Beijing is 12 hours ahead of Washignton and people are just getting up over there. Once more people have had time to read, watch and react, it will be interesting indeed to see what they have to say - and to what extent people's reactions get censored on Chinese domestic blog-hosting platforms, Baidu, etc.
On Twitter, blogger Lianyue offered his prediction for how the Chinese Foreign Ministry will respond: "1. The Chinese Internet is the freest of all. 2. Opinions not in agreement with #1 have violated Chinese national conditions and do not respect Chinese law, so we have the right to shut them down."
As for other reaction around the web, there is a statement from the Global Network Initiative - to which Clinton gave a shout-out.
Index on Censorship has a good quick round-up of reactions from Internet experts.

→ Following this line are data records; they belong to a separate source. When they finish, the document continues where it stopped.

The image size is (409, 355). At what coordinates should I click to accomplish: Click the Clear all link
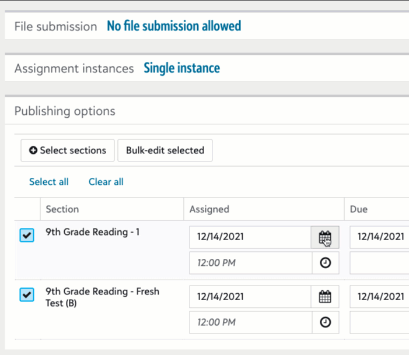pos(106,182)
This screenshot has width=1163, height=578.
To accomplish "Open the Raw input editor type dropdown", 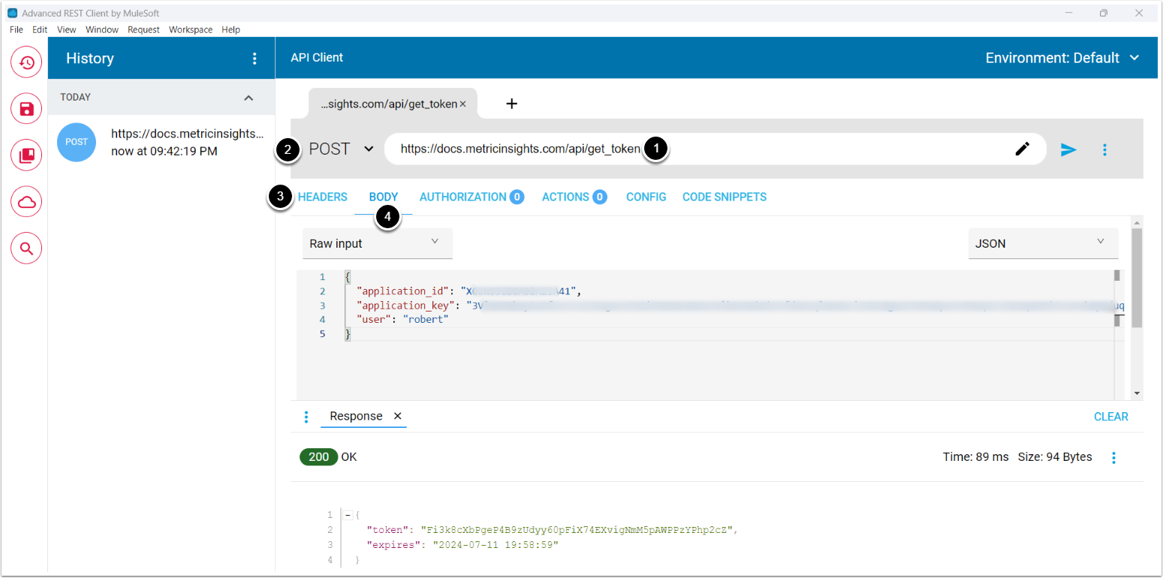I will coord(377,243).
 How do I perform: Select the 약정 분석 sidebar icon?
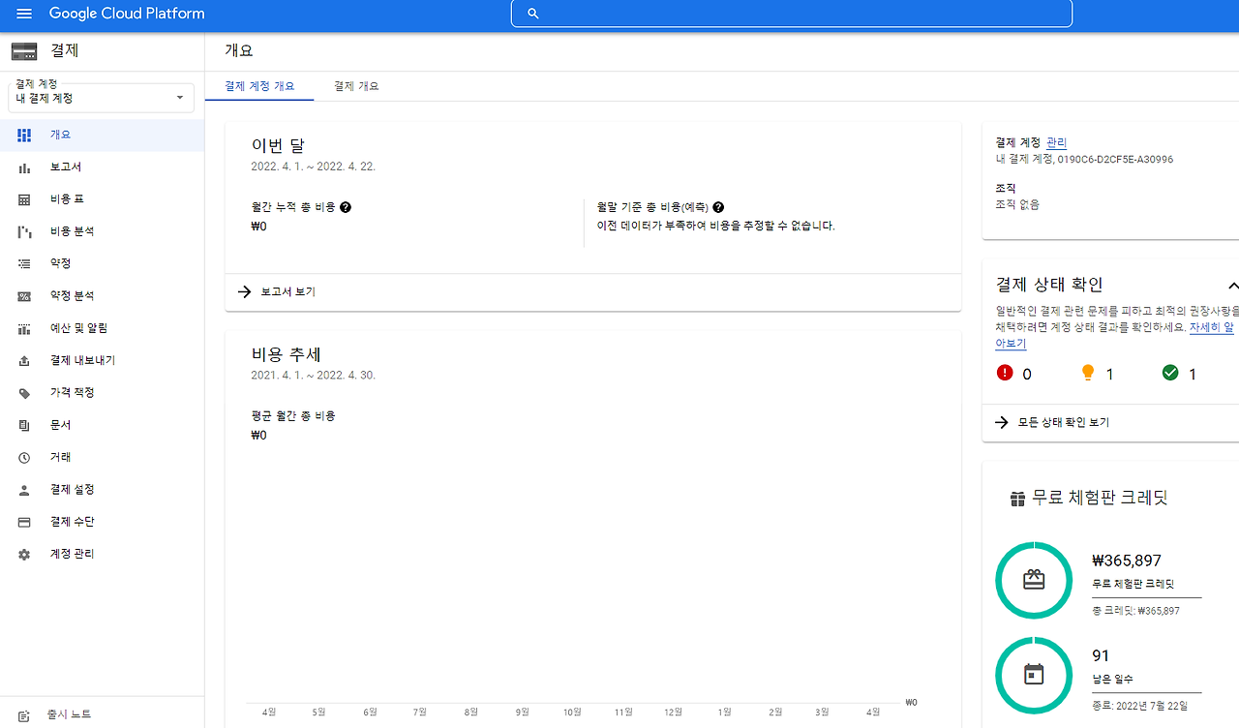tap(23, 295)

In a thoughtful blog post my friend and Global Voices co-founder Ethan Zuckerman concluded:
it’s encouraging to see Clinton and the State Department unambiguously on the right side of these issues. It’s hard to know whether there’s any concrete implications to these words today beyond a worthy set of aspirations. Here’s hoping the next step is a conversation about how we would move from the right intentions to real-world outcomes, not just on censorship, but on the provocative idea of the “freedom to connect” and the vision of a “new nervous system for the planet.”David Weinberger, one of my other all-time favorite Internet gurus, posted his initial reaction:
It’s thrilling that a Secretary of State would claim “freedom to connect” as a basic human right. That’s a very bit [I think he meant "big"-RM] stake in the ground. Likewise, it’s sort of amazing that the State Department is funding the development of tools to help users circumvent government restrictions on access. On the negative side, it’s distressing (but not surprising) that the Secretary of State should be come against anonymity so we can track down copyright infringers. Of course, in response to a question she said that we have to strike a balance so that the anonymity of dissenters is protected even as the anonymity of file sharers is betrayed. I just don’t know how you do that.I too thought Clinton's speech was a very welcome - even exciting - commitment by the Obama administration to advance and protect a single, free and open Internet. But like David I agree the most difficult part going forward won't be supporting circumvention tools for dissidents in obviously un-free nations. As I've been saying in numerous articles, blog posts, interviews, and panels over the past week, I think the toughest work will be in coordinating U.S. domestic and foreign policies so that you don't have some policies advancing Internet freedom while other policies - especially on copyright, child protection, crime, and terror - end up sending a very different kind of message about American priorities. It's easy to criticize Iran and China for censorship but much trickier to work with Italy, France, and a wide range of other U.S. allies and close trade partners to ensure that policies and laws surrounding Internet regulation and governance don't end up being counterproductive, despite being well-intentioned in the short term.